Tugas yang Diberikan. Sajikan semua baris berikut sebagai tabel Markdown dengan kolom "Nomor" dan "Isi Baris". Baris kosong tidak dimasukkan.

Bahan yang Disediakan.
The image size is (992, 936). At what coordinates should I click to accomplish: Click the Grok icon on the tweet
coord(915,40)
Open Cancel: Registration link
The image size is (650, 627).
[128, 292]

Hasil Latihan.
| Nomor | Isi Baris |
|---|---|
| 1 | The image size is (992, 936). At what coordinates should I click to accomplish: Click the Grok icon on the tweet |
| 2 | coord(915,40) |
| 3 | Open Cancel: Registration link |
| 4 | The image size is (650, 627). |
| 5 | [128, 292] |